La supersition de la science

La civilisation occidentale moderne a, entre autres prétentions, celle d’être éminemment « scientifique » ; il serait bon de préciser un peu comment on entend ce mot, mais c’est ce qu’on ne fait pas d’ordinaire, car il est du nombre de ceux auxquels nos contemporains semblent attacher une sorte de pouvoir mystérieux, indépendamment de leur sens.

vendredi 5 février 2021

La « Science », avec une majuscule, comme le « Progrès » et la « Civilisation », comme le « Droit », la « Justice » et la « Liberté », est encore une de ces entités qu’il faut mieux ne pas chercher à définir, et qui risquent de perdre tout leur prestige dès qu’on les examine d’un peu trop près.

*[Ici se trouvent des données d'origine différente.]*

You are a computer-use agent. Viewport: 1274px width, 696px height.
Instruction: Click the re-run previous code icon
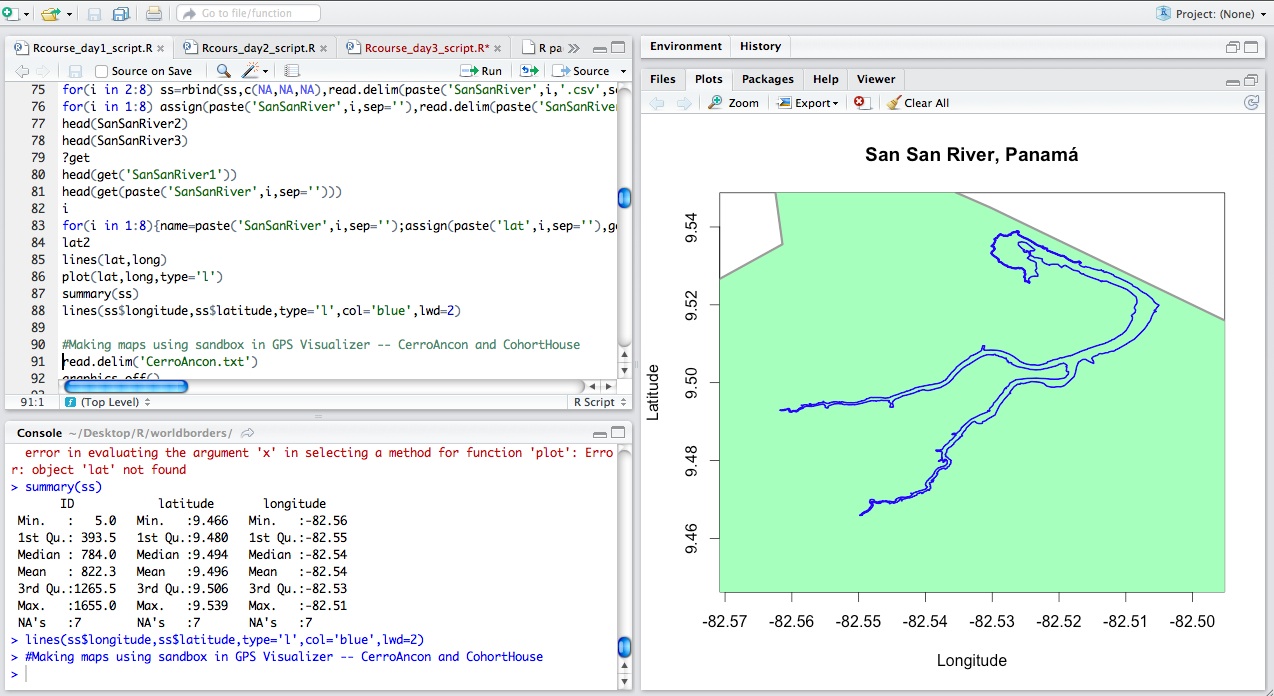coord(529,71)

Toutes les soi-disant « conquêtes » dont le monde moderne est si fier se réduisent ainsi à de grands mots derrière lesquels il n’y a rien ou pas grand-chose : suggestion collective, avons-nous dit, illusion qui, pour être partagée par tant d’individus et pour se maintenir comme elle le fait, ne saurait être spontanée ; peut-être essaierons-nous quelque jour d’éclaircir un peu ce coté de la question.

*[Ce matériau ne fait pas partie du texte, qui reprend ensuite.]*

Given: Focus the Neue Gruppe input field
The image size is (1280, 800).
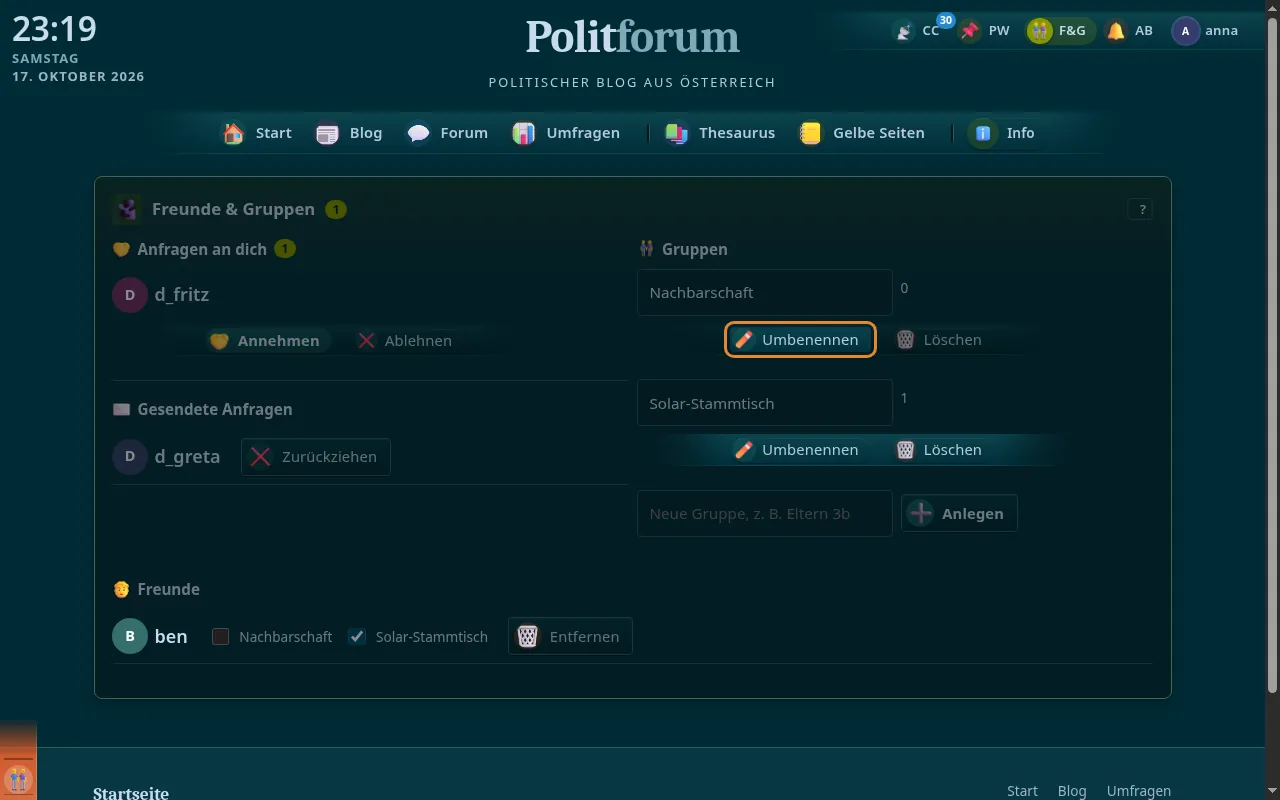Looking at the screenshot, I should (765, 513).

Orient et Occident - René Guénon

Mais, pour le moment, ce n’est pas de cela principalement qu’il s’agit ; nous constatons seulement que l’Occident actuel croit aux idées que nous venons de dire, si tant est que l’on puisse appeler cela des idées, de quelque façon que cette croyance lui soit venue. Ce ne sont pas vraiment des idées, car beaucoup de ceux qui prononcent ces mots avec le plus de conviction n’ont dans la pensée rien de bien net qui y corresponde ; au fond, il n’y a là, dans la plupart des cas, que l’expression, on pourrait même dire la personnification, d’aspirations sentimentales plus ou moins vagues. Ce sont de véritables idoles, les divinités d’une sorte de « religion laïque » qui n’est pas nettement définie, sans doute, et qui ne peut pas l’être, mais qui n’en a pas moins une existence très réelle : ce n’est pas de la religion au sens propre du mot, mais c’est ce qui prétend s’y substituer, et qui mériterait mieux d’être appelé « contre-religion ». La première origine de cet état de choses remonte au début même de l’époque moderne, où l’esprit antitraditionnel se manifesta immédiatement par la proclamation du « libre examen », c’est-à-dire de l’absence, dans l’ordre doctrinal, de tout principe supérieur aux opinions individuelles. L’anarchie intellectuelle devait fatalement en résulter : de là la multiplicité indéfinie des sectes religieuses et pseudo-religieuses, des systèmes philosophiques visant avant tout à l’originalité, des théories scientifiques aussi éphémères que prétentieuses ; invraisemblable chaos que domine pourtant une certaine unité, puisqu’il existe bien un esprit spécifiquement moderne dont tout cela procède, mais une unité toute négative en somme, puisque c’est proprement une absence de principe, se traduisant par cette indifférence à l’égard de la vérité et de l’erreur qui a reçu, depuis le XVIIIe siècle, le nom de « tolérance ».